Language of document : ECLI:EU:C:2017:106

Zaak C‑21/16

Euro Tyre BV – Sucursal em Portugal

tegen

Autoridade Tributária e Aduaneira

[verzoek om een prejudiciële beslissing, ingediend door de Tribunal Arbitral Tributário (Centro de Arbitragem Administrativa)]

„Prejudiciële verwijzing – Btw – Richtlijn 2006/112/EG – Artikelen 131 en 138 –Voorwaarden voor vrijstelling voor een intracommunautaire levering – Systeem van uitwisseling van btw-informatie (VIES) – Niet-geregistreerde afnemer –Weigering van de vrijstelling –Toelaatbaarheid”

Samenvatting – Arrest van het Hof (Negende kamer) van 9 februari 2017

Harmonisatie van de belastingwetgeving – Gemeenschappelijk stelsel van belasting over de toegevoegde waarde – Vrijstelling voor een intracommunautaire levering – Weigering van de vrijstelling voor de verkoper enkel en alleen omdat de afnemer niet in het VIES is geregistreerd en niet aan een belastingregeling voor intracommunautaire verwervingen is onderworpen – Geen ernstige aanwijzing voor het bestaan van fraude terwijl is voldaan aan de materiële voorwaarden voor de vrijstelling – Ontoelaatbaarheid

(Richtlijn 2006/112 van de Raad, art. 131 en 138, lid 1)

Artikel 131 en artikel 138, lid 1, van richtlijn 2006/112/EG van de Raad van 28 november 2006 betreffende het gemeenschappelijke stelsel van belasting over de toegevoegde waarde moeten aldus worden uitgelegd dat zij zich ertegen verzetten dat de belastingdienst van een lidstaat een intracommunautaire levering weigert van de belasting over de toegevoegde waarde vrij te stellen enkel en alleen omdat de afnemer die gevestigd is op het grondgebied van de lidstaat van bestemming en voor handelingen in die staat beschikt over een geldig identificatienummer voor de belasting over de toegevoegde waarde, op het tijdstip van die levering noch in het VIES was geregistreerd, noch aan een belastingregeling voor intracommunautaire verwervingen was onderworpen, terwijl geen enkele ernstige aanwijzing is voor het bestaan van fraude en vaststaat dat is voldaan aan de materiële voorwaarden voor de vrijstelling.
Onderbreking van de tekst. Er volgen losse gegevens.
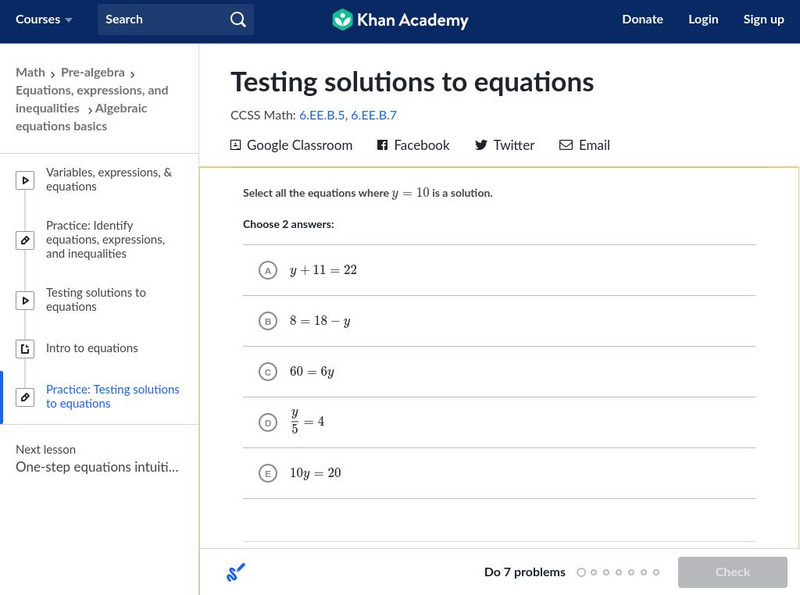
Task: Click video icon for Variables, expressions, & equations
Action: click(x=25, y=181)
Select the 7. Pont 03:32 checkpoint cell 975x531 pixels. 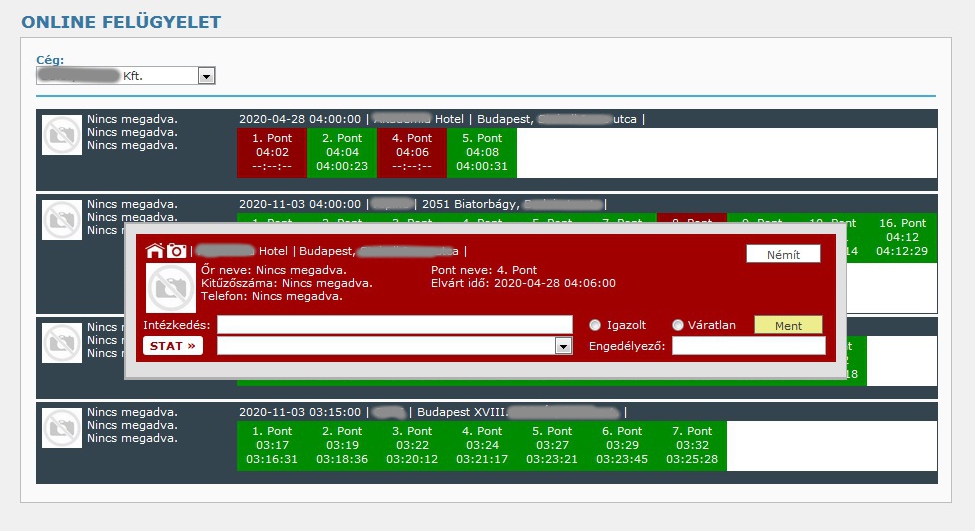click(x=692, y=445)
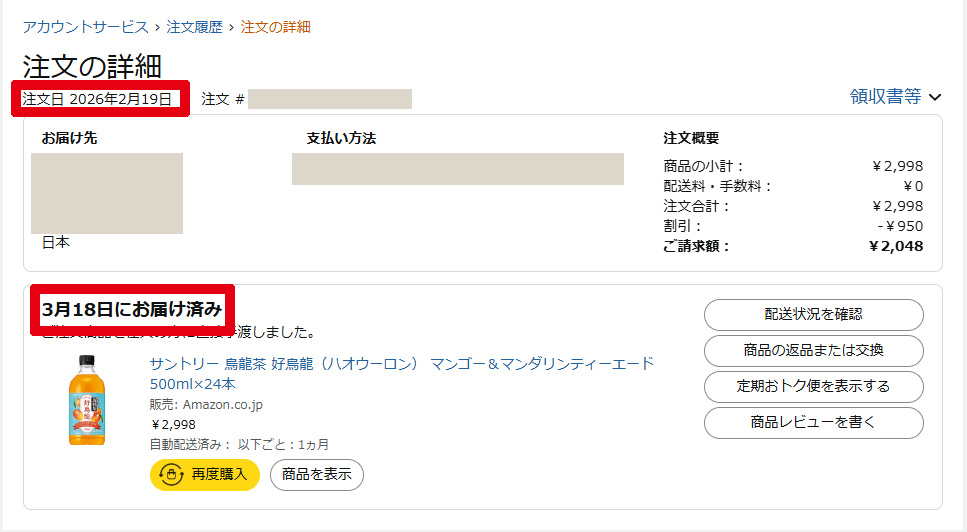Click the アカウントサービス breadcrumb link

point(86,27)
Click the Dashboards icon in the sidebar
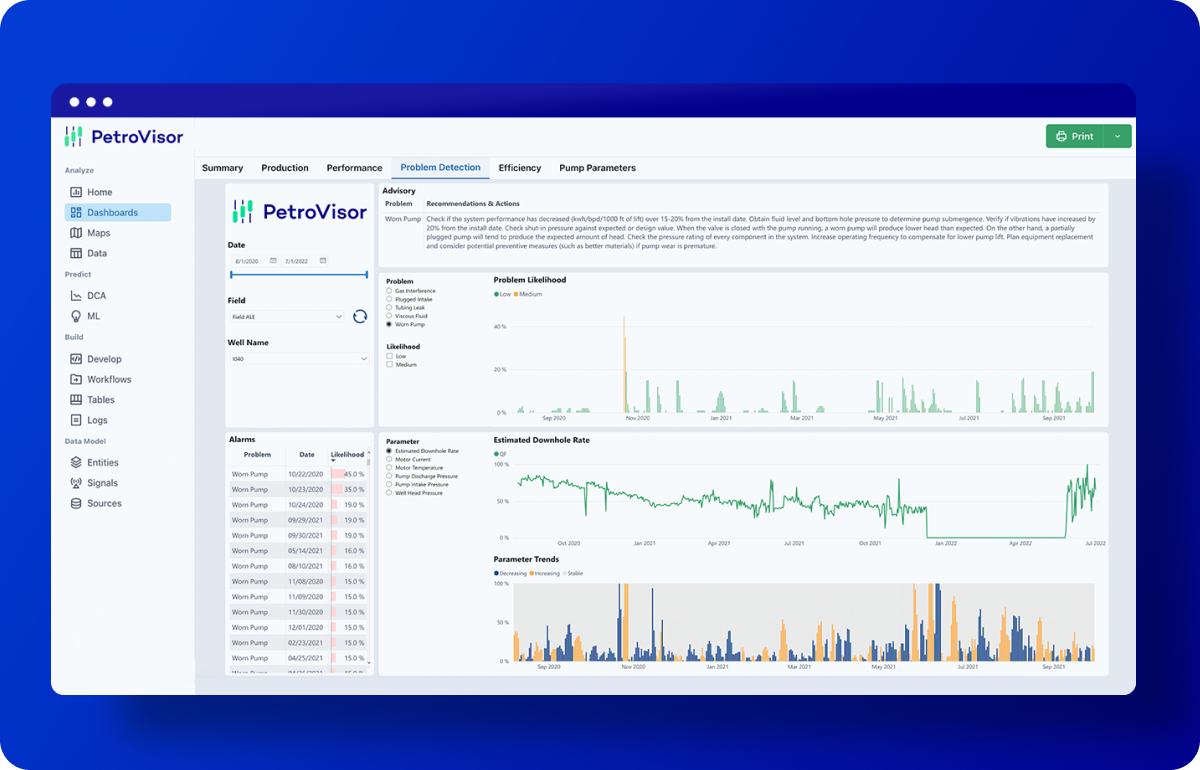The image size is (1200, 770). (x=77, y=213)
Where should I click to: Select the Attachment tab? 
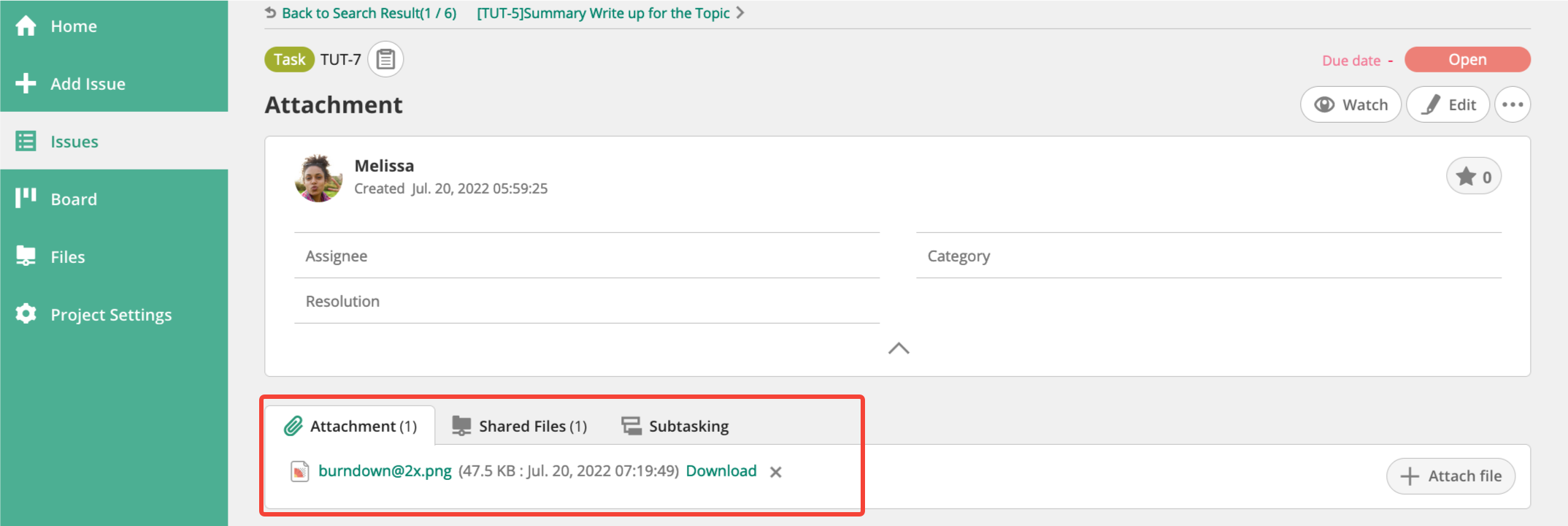click(350, 426)
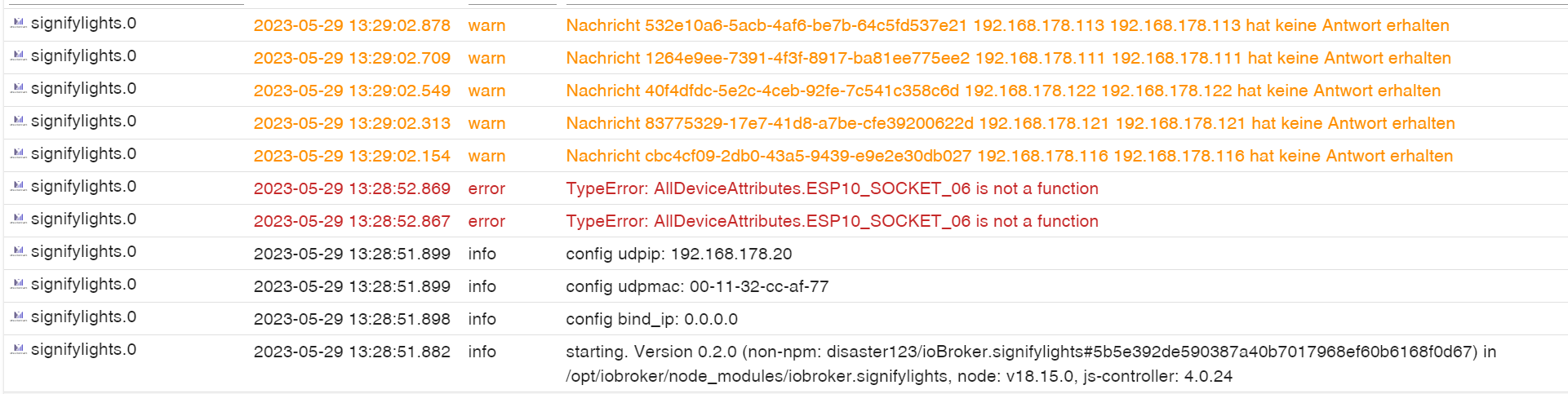Select the config udpmac 00-11-32-cc-af-77 text
The width and height of the screenshot is (1568, 394).
[697, 286]
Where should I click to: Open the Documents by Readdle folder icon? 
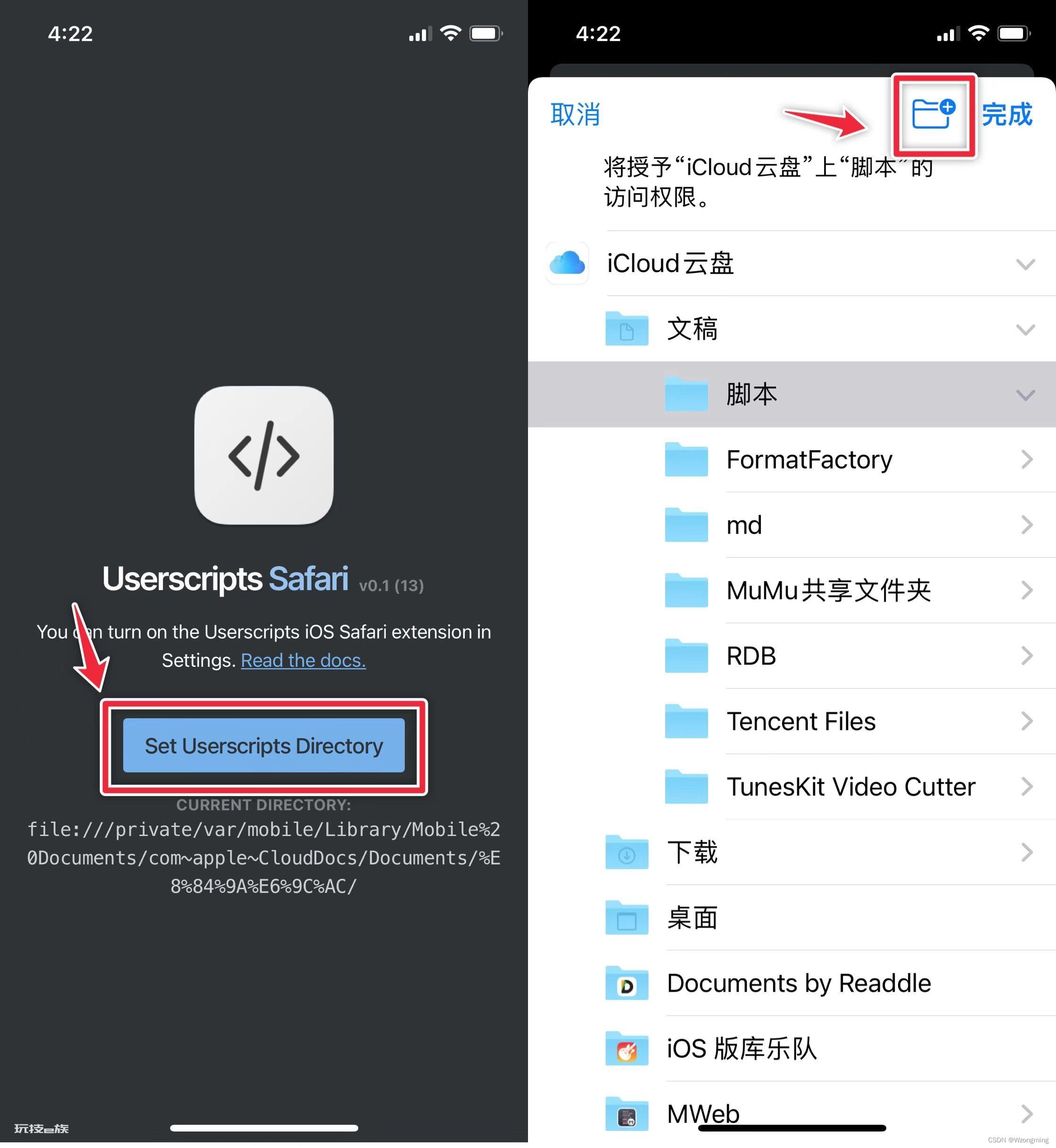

In dat geval verzet artikel 138, lid 1, van deze richtlijn, uitgelegd tegen de achtergrond van het evenredigheidsbeginsel, zich ook tegen die weigering wanneer de verkoper op de hoogte was van de situatie waarin de afnemer zich voor de toepassing van de belasting over de toegevoegde waarde bevond, en verwachtte dat de afnemer naderhand met terugwerkende kracht als intracommunautaire handelaar zou worden geregistreerd.

Bijgevolg vormt noch het feit dat de afnemer beschikt over een geldig btw-identificatienummer voor intracommunautaire handelingen, noch het feit dat hij in het VIES is geregistreerd, een materiële voorwaarde voor de btw-vrijstelling voor een intracommunautaire levering. Het gaat slechts om formele voorwaarden die niet kunnen afdoen aan het recht van de verkoper op de btw-vrijstelling voor zover is voldaan aan de materiële voorwaarden van een intracommunautaire levering (zie naar analogie arresten van 6 september 2012, Mecsek-Gabona, C‑273/11, EU:C:2012:547, punt 60; 27 september 2012, VSTR, C‑587/10, EU:C:2012:592, punt 51, en 20 oktober 2016, Plöckl, C‑24/15, EU:C:2016:791, punt 40).